United by Kibbe

Elise Wiener draws together next-generation Syrian Jews with the help of Aunt Ray’s magical recipe, straight fromthe Fry-o-Lator. (Bonus: recipe included.)

I tasted my first kibbe at my Aunt Ray’s house. She’s not alive anymore. Aunt Ray was my mother’s sister, the fourth of eight children — seven sisters and one brother. I loved going to holidays at her house. After you found the pile of coats in one of the bedrooms and threw yours on top and came downstairs, every one of your 36 relatives got up from his or her chair (or the floor) to give you a kiss and wish you a Happy Holiday. Of the sisters, only Aunt Ray made kibbe, and she only did so for Rosh HaShana and the seders. So it had to have been at one of those holidays that I ate my first kibbe.

Kibbe united us — torpedo-shaped, deep-fried, scalding-hot-right-out-of-the-Fry-o-Lator. Hard on the outside, slightly spicy. The entire family fought over them at the threshold of the kitchen as my Aunt Ray tried to jockey them past us into the dining room. We kept count — who had nabbed two, who seven. Sometimes I’d stand and watch Aunt Ray fry them, wedging myself between her and the Spanish lady who silently washed dishes and wiped out the sink with a sponge. I was always in the way as my Aunt Ray moved back and forth in her kitchen, her palace of food, where she somberly hibernated preparing our feasts. Shaking her head, she’d mutter to herself in her smoker’s voice, “Everything is terrible.”

Aunt Ray was holy; the weary cook draped in a maroon velour housecoat.
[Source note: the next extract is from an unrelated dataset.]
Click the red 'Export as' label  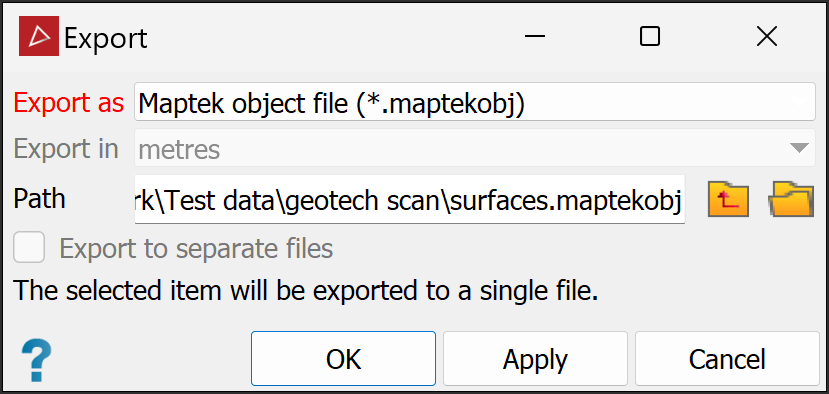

Appetizers — including kibbe — aside, which she kept coming from the moment we arrived at the house until the minute Uncle Mo and Norman entered the house after shul and said kiddush, she’d whisper to us children, “Quick, have some soup,” and dole out portions while we pushed away clutter on the kitchen table. Rice. Carrots. Broth. Chicken. Matzo balls. Slurping, our chins soaked, aunts wandering in and out, holding us captive to unanswerable questions. “So, Elise, how are things?” “You look beautiful, what’s new?” I never had a clue how to answer them.

It was the kibbe that made us family. The kibbe. Getting dressed for the holiday, driving on the Long Island Expressway, our car exiting for Brooklyn on the winding metalgrid ramp to the Brooklyn-Queens Expressway, parking on the quiet street of brownstones where religious families walked in grouped silence, finally entering into the crowded fragrant house. We knew it would be there, the smell wafting to the sidewalk: kibbe.

My favorite cousin was Jayne, a magical sixteen while I seemed to remain forever seven or eight or nine, plodding through my childhood, never reaching that sophistication Jayne exuded. She would walk into a room smelling dramatic, swinging her head of gorgeous brown hair as she leaned on one hip. Red lips. The coolest outfit. She was an artist. She loved Bruce Springsteen. She was from Brooklyn.

Jayne and her older sister Vicki would let me into their shared room to show me their teenage stuff. Huge stuffed animals, lots of them, and small vanities crowded with bottles. I was shy, and sat there quietly, longing to have something to say, sitting on their double bed, watching them.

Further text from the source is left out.